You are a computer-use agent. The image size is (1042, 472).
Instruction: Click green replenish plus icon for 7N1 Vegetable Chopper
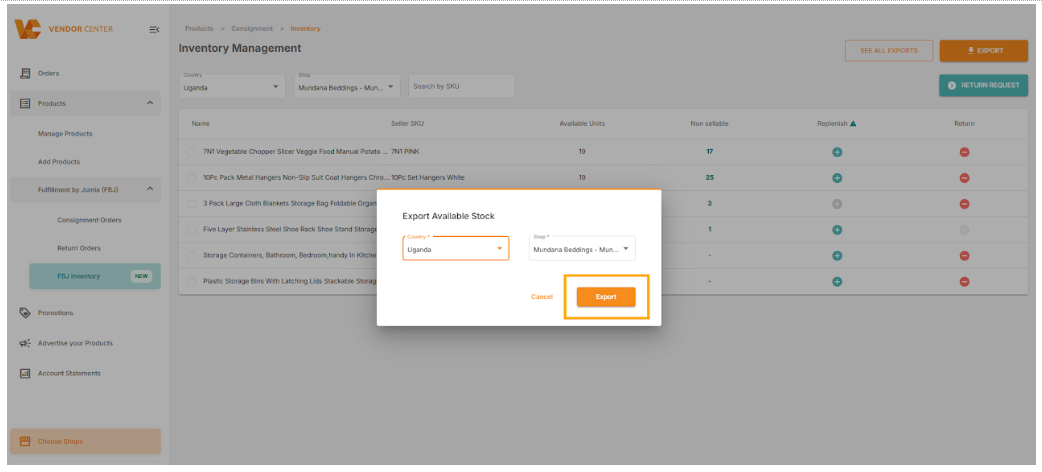tap(837, 152)
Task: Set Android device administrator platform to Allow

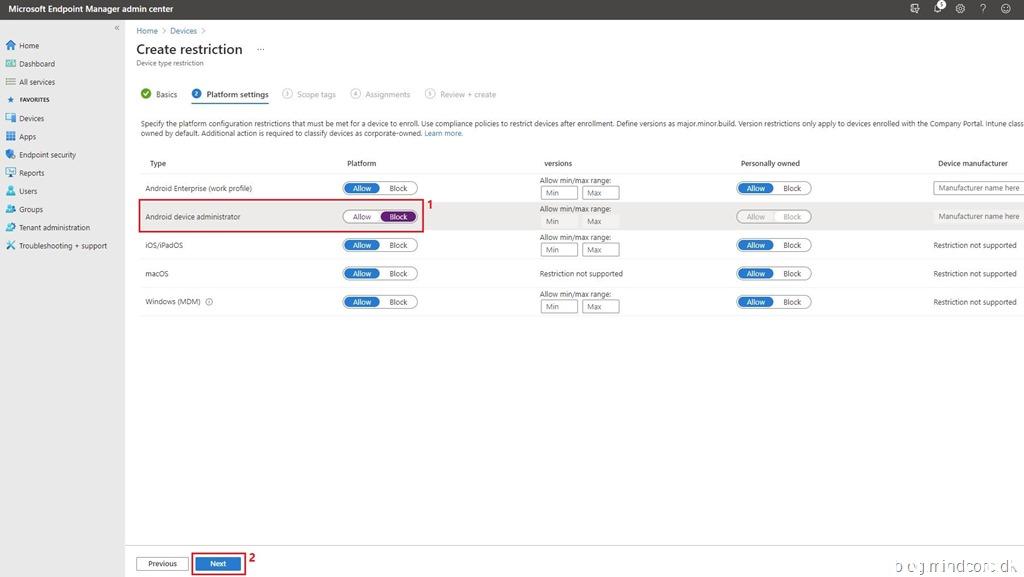Action: pyautogui.click(x=362, y=217)
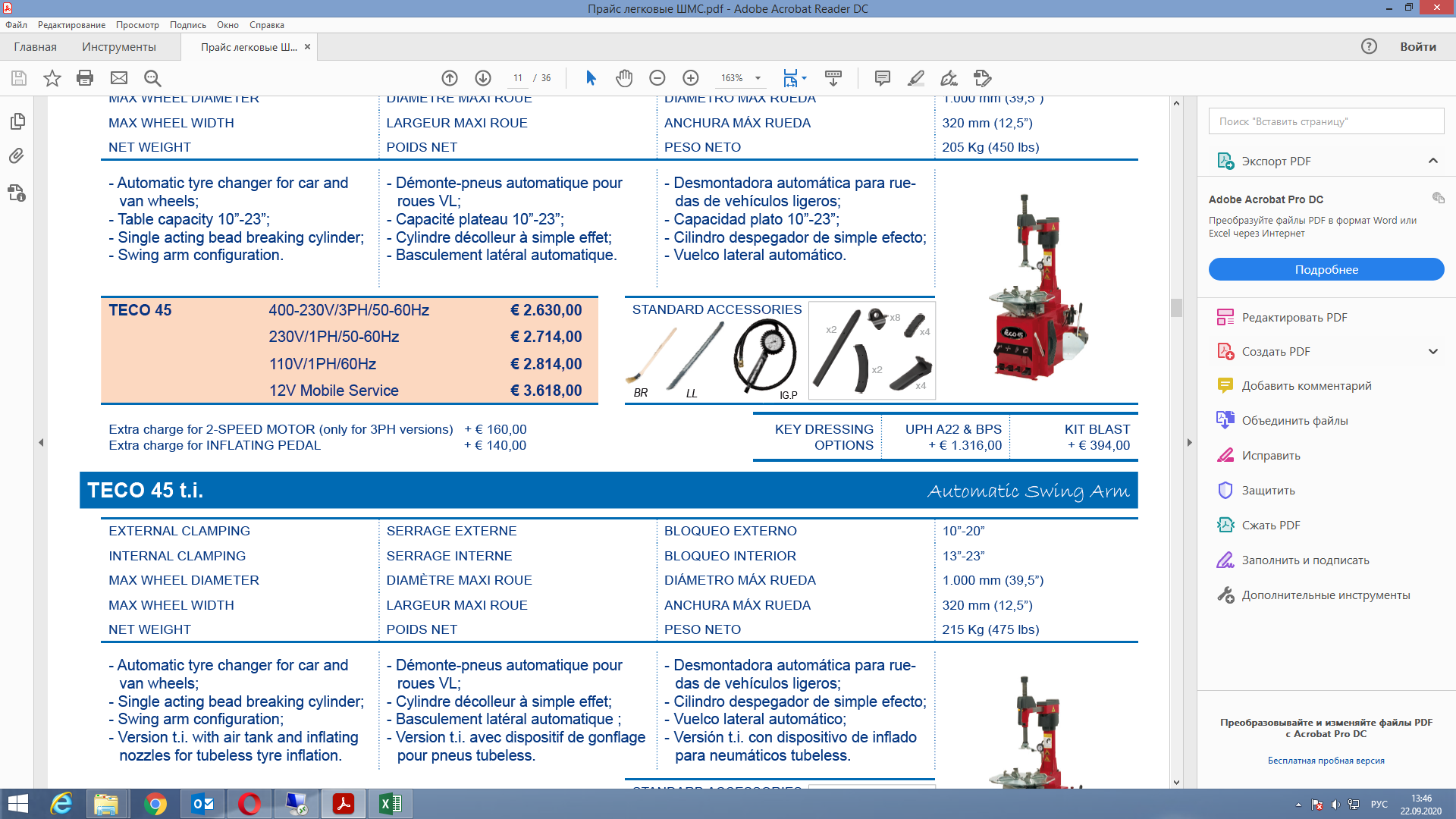The height and width of the screenshot is (819, 1456).
Task: Zoom in with the plus icon
Action: click(x=691, y=78)
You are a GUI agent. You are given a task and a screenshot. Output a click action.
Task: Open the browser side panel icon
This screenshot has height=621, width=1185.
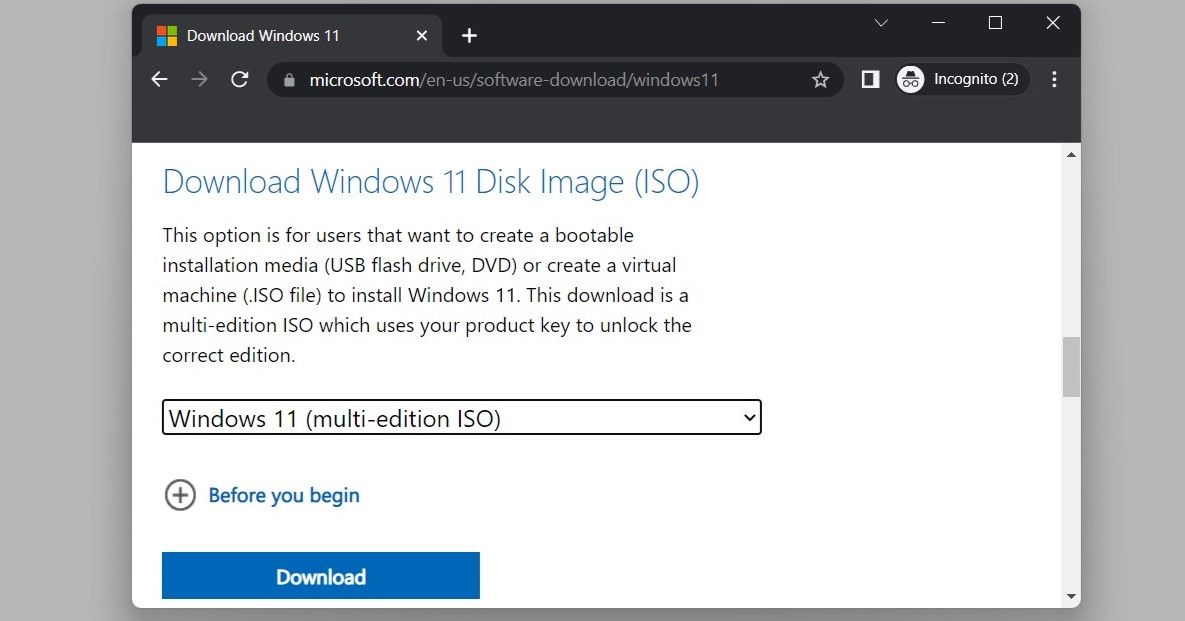[x=870, y=79]
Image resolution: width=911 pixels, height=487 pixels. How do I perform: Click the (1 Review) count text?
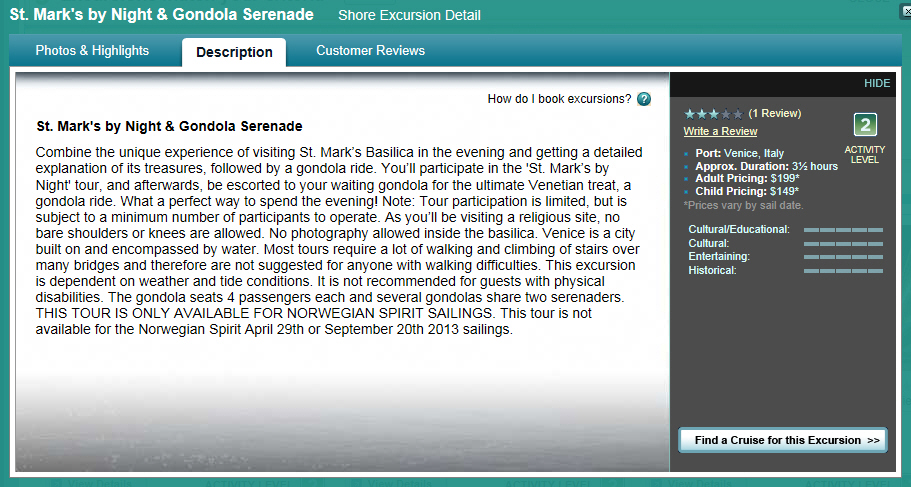[x=774, y=113]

» **What the task requires**
Print exactly, and only, the lines from the one with "Image resolution: width=911" through the last line of the listing above. No pictures belong in the copy.

» **Response below**
Image resolution: width=911 pixels, height=487 pixels. How do I perform: Click the (1 Review) count text?
[x=774, y=113]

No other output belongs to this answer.